PROBLEM TO SOLVE
Reproduce all records word for word.

AVAILABLE DATA

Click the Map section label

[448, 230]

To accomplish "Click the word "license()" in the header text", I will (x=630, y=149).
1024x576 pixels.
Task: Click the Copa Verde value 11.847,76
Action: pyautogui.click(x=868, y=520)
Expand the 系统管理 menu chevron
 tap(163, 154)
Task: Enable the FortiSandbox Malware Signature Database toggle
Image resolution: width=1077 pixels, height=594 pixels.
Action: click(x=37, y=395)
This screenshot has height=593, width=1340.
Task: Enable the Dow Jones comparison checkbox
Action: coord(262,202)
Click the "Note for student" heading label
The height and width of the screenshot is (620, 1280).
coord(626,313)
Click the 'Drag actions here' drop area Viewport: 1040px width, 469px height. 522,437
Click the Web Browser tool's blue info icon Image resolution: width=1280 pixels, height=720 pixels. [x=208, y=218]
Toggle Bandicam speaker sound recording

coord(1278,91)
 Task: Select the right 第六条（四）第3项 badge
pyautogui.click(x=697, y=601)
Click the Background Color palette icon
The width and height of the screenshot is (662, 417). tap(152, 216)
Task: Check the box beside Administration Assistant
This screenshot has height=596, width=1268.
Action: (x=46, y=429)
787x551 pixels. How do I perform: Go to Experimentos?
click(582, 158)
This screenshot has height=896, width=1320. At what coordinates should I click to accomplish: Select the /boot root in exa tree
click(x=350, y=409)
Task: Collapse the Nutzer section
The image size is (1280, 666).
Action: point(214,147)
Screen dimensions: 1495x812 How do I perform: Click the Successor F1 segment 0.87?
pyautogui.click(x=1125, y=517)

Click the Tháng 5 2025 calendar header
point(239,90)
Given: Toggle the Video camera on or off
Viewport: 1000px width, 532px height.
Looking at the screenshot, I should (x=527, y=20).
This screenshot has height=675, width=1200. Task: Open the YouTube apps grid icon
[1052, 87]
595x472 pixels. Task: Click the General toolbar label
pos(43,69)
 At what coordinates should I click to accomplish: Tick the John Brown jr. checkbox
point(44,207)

TASK OUTPUT
Click the Map section label

[448, 230]

To accomplish "Click the word "license()" in the header text", I will (x=630, y=149).
1024x576 pixels.
Task: Click the Copa Verde value 11.847,76
Action: pyautogui.click(x=868, y=520)
Expand the 系统管理 menu chevron
 tap(163, 154)
Task: Enable the FortiSandbox Malware Signature Database toggle
Image resolution: width=1077 pixels, height=594 pixels.
Action: click(x=37, y=395)
This screenshot has height=593, width=1340.
Task: Enable the Dow Jones comparison checkbox
Action: coord(262,202)
Click the "Note for student" heading label
The height and width of the screenshot is (620, 1280).
coord(626,313)
Click the 'Drag actions here' drop area Viewport: 1040px width, 469px height. 522,437
Click the Web Browser tool's blue info icon Image resolution: width=1280 pixels, height=720 pixels. [x=208, y=218]
Toggle Bandicam speaker sound recording

coord(1278,91)
 Task: Select the right 第六条（四）第3项 badge
pyautogui.click(x=697, y=601)
Click the Background Color palette icon
The width and height of the screenshot is (662, 417). tap(152, 216)
Task: Check the box beside Administration Assistant
This screenshot has height=596, width=1268.
Action: (x=46, y=429)
787x551 pixels. How do I perform: Go to Experimentos?
click(582, 158)
This screenshot has height=896, width=1320. At what coordinates should I click to accomplish: Select the /boot root in exa tree
click(x=350, y=409)
Task: Collapse the Nutzer section
The image size is (1280, 666).
Action: point(214,147)
Screen dimensions: 1495x812 How do I perform: Click the Successor F1 segment 0.87?
pyautogui.click(x=1125, y=517)

Click the Tháng 5 2025 calendar header
point(239,90)
Given: Toggle the Video camera on or off
Viewport: 1000px width, 532px height.
Looking at the screenshot, I should (x=527, y=20).
This screenshot has height=675, width=1200. Task: Open the YouTube apps grid icon
[1052, 87]
595x472 pixels. Task: Click the General toolbar label
pos(43,69)
 At what coordinates should I click to accomplish: Tick the John Brown jr. checkbox
point(44,207)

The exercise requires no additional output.